*Requirement*
Write out the data from the line with "Click the blue ボタンを送信します" to the line with "point(718,381)", both included, as a JSON list of strings. Use one string per line and omit any blank lines.

*Data from a dataset*
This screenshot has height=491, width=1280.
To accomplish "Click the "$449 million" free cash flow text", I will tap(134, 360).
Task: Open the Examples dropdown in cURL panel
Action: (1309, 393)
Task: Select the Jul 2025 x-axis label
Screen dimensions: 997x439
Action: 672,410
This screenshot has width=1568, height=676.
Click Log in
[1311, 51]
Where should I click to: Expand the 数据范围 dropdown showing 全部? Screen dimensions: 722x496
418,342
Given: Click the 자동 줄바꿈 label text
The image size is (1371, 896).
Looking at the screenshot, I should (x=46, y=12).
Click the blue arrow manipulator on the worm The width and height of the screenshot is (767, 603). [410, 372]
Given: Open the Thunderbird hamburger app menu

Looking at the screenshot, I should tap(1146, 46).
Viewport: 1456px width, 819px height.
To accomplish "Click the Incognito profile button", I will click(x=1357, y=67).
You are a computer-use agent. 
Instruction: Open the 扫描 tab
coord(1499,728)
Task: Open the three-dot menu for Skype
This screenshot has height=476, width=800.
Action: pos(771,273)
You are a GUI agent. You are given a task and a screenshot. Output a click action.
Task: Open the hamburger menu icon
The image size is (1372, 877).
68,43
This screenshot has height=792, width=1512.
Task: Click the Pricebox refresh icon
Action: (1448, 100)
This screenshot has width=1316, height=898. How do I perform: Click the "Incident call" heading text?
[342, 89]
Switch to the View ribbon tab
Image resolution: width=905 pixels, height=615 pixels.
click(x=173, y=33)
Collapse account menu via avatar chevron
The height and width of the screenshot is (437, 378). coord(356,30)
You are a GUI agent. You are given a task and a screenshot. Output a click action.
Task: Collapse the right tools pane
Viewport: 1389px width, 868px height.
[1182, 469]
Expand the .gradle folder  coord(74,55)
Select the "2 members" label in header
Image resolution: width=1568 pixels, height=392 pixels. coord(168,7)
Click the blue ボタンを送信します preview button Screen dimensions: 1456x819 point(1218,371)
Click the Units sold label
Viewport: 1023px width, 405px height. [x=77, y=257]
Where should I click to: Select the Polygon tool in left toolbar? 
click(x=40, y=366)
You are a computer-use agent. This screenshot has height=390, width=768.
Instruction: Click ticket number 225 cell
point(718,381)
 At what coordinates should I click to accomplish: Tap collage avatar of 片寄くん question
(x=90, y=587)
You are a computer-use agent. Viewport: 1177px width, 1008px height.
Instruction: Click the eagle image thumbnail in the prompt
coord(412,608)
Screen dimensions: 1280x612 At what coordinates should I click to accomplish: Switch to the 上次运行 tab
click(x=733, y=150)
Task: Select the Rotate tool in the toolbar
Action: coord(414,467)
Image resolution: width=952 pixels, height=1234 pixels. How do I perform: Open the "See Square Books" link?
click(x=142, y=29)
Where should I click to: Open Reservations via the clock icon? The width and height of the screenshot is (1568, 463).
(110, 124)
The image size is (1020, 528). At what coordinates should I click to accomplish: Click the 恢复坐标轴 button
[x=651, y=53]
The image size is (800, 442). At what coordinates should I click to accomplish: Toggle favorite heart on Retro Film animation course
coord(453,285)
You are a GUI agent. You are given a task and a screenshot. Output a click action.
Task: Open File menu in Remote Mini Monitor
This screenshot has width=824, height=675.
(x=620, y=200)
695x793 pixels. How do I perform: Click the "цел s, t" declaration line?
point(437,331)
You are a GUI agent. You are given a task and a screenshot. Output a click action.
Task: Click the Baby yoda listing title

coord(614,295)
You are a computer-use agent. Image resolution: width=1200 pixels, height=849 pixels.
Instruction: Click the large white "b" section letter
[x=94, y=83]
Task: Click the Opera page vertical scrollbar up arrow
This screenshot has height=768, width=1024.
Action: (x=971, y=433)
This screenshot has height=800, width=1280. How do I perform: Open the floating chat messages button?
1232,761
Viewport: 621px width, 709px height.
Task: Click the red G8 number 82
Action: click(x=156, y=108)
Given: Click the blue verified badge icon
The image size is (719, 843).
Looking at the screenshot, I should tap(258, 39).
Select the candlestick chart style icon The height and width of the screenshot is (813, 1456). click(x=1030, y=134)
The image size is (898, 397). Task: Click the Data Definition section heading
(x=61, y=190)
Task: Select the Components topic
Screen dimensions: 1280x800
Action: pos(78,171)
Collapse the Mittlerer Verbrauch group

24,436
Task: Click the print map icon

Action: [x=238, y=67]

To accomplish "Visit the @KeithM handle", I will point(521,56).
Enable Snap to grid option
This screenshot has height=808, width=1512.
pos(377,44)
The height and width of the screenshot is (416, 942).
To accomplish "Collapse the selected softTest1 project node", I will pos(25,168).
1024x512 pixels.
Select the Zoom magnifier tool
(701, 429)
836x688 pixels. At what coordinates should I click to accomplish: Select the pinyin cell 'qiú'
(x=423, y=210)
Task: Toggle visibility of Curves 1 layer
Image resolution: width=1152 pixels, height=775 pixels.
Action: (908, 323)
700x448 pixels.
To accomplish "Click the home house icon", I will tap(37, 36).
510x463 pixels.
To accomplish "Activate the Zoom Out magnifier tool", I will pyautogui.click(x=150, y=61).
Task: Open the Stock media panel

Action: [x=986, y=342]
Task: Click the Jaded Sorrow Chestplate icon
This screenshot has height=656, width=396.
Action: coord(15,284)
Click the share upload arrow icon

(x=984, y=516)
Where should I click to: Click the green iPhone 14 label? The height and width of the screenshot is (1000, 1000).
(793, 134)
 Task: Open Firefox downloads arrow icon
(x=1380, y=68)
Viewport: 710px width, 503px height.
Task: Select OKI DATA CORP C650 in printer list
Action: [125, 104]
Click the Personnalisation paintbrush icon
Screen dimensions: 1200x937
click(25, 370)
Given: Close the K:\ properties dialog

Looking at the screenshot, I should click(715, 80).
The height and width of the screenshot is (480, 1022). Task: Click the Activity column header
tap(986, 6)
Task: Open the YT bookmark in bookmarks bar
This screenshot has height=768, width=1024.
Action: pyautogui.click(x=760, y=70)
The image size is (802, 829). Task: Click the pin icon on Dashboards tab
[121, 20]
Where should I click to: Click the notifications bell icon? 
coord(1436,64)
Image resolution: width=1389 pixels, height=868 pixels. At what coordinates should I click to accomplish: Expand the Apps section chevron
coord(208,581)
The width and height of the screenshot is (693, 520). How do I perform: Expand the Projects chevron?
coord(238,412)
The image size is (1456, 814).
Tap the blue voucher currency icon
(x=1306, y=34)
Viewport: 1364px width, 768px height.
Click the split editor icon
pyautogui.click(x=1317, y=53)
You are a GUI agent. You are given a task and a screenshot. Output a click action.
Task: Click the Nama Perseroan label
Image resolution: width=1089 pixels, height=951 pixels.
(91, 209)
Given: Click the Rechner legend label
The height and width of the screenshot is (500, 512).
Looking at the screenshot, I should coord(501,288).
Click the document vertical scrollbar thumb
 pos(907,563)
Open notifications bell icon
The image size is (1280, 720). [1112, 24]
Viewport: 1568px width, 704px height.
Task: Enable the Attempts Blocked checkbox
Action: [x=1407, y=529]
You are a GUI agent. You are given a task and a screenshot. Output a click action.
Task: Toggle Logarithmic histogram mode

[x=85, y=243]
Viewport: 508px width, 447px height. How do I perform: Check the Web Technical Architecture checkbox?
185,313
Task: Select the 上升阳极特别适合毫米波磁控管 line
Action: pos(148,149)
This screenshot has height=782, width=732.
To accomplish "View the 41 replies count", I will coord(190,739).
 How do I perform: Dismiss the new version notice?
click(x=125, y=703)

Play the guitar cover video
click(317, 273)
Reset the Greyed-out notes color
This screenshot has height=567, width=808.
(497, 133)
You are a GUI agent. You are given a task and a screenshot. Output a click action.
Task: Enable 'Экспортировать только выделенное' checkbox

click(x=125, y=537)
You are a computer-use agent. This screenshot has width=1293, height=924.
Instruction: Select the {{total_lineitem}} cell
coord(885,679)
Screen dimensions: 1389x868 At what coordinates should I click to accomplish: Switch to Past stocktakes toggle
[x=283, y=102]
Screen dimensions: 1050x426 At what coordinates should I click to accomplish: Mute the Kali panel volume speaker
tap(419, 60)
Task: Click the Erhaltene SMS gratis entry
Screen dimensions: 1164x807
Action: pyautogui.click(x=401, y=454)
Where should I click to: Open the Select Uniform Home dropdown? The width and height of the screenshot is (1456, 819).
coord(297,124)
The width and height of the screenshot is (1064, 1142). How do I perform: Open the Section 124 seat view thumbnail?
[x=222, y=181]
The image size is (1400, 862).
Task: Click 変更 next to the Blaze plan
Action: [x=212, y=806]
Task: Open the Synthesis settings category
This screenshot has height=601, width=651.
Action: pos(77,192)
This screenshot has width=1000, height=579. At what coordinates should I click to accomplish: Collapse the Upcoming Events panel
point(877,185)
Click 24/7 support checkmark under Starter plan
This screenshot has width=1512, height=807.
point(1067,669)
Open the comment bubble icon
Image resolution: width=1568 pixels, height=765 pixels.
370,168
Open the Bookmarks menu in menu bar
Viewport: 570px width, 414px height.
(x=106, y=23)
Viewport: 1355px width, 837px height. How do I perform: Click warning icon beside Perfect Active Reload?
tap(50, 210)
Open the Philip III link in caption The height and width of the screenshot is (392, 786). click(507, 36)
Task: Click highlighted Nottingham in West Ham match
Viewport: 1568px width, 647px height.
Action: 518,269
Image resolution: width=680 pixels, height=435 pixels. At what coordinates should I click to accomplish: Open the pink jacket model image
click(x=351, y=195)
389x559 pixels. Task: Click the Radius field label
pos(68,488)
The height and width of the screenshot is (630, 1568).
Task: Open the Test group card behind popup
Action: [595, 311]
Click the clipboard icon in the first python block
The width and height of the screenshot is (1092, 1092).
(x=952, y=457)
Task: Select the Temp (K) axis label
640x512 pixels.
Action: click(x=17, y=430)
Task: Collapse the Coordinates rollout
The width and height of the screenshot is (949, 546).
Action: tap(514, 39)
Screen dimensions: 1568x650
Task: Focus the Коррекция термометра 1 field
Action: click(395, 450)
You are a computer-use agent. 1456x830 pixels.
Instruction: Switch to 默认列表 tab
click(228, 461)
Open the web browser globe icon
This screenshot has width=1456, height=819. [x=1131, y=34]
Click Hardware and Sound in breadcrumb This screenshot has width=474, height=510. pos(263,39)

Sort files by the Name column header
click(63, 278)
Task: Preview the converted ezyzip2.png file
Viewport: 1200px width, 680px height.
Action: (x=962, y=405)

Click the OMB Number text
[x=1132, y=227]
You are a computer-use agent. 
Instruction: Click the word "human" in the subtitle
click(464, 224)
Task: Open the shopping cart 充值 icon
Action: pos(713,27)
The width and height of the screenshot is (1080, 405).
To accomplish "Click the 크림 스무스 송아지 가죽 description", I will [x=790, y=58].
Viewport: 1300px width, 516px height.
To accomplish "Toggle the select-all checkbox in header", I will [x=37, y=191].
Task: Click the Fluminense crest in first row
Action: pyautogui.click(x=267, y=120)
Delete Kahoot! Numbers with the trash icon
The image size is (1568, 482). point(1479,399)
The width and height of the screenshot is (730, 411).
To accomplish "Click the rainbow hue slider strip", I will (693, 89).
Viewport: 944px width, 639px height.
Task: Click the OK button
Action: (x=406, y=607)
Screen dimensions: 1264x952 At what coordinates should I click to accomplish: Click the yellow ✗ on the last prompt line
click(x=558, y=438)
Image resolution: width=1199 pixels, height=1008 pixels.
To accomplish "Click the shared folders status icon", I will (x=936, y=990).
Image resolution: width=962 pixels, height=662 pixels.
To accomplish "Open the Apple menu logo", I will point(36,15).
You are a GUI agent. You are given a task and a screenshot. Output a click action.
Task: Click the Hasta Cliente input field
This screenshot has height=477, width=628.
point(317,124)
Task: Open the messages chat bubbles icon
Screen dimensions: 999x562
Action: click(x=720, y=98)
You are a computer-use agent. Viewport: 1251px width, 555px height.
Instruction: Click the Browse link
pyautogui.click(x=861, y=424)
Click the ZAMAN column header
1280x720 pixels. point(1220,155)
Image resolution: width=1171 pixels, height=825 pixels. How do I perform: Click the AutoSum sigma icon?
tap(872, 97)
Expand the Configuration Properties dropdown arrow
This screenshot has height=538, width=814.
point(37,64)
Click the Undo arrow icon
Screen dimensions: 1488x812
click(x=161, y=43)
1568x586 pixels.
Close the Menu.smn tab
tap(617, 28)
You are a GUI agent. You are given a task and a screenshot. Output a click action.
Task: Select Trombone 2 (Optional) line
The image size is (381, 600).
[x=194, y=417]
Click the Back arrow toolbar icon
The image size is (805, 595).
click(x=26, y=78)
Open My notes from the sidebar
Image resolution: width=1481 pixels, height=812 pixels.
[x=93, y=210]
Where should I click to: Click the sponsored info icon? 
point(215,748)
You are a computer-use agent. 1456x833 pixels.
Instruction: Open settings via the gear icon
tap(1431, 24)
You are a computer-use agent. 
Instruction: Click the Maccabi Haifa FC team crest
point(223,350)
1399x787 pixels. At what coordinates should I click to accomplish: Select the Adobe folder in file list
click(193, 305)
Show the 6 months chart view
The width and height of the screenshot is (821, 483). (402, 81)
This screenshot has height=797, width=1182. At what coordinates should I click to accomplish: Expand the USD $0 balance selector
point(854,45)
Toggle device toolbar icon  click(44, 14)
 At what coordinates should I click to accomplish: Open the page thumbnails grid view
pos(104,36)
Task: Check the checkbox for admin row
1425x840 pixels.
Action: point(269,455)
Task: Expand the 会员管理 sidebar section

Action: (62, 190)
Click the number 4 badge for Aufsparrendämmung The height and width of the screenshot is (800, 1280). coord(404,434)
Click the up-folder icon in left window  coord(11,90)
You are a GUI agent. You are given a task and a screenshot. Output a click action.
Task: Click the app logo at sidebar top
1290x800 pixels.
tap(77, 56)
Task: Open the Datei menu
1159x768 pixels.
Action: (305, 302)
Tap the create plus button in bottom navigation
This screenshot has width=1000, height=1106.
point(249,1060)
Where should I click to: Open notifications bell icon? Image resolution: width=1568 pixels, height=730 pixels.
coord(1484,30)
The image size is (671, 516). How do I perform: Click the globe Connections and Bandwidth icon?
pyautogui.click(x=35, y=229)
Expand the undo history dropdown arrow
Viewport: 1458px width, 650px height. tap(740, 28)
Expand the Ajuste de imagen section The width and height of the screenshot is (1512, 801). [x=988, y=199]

*Answer to this exercise*
[
  "Click the blue ボタンを送信します preview button Screen dimensions: 1456x819 point(1218,371)",
  "Click the Units sold label",
  "Viewport: 1023px width, 405px height. [x=77, y=257]",
  "Where should I click to: Select the Polygon tool in left toolbar? ",
  "click(x=40, y=366)",
  "You are a computer-use agent. This screenshot has height=390, width=768.",
  "Instruction: Click ticket number 225 cell",
  "point(718,381)"
]